→ What is needed
Having located the line with "Click the www globe link icon", repeat it and all remaining lines of the records exactly. Pictures do not belong in the answer.

Dataset entries:
- Opening Delimiter -

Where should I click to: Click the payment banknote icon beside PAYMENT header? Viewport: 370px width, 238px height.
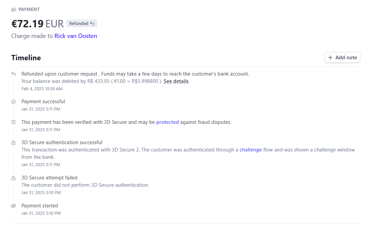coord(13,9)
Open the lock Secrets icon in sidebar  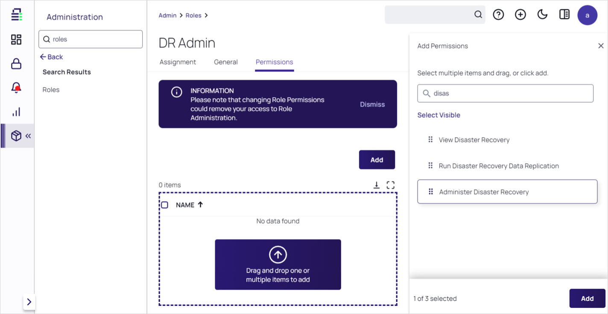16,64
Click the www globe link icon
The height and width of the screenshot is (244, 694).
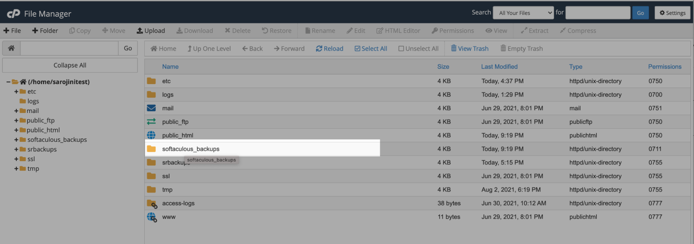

- Closing Delimiter -

→ Answer to this exercise
Click the www globe link icon
The height and width of the screenshot is (244, 694).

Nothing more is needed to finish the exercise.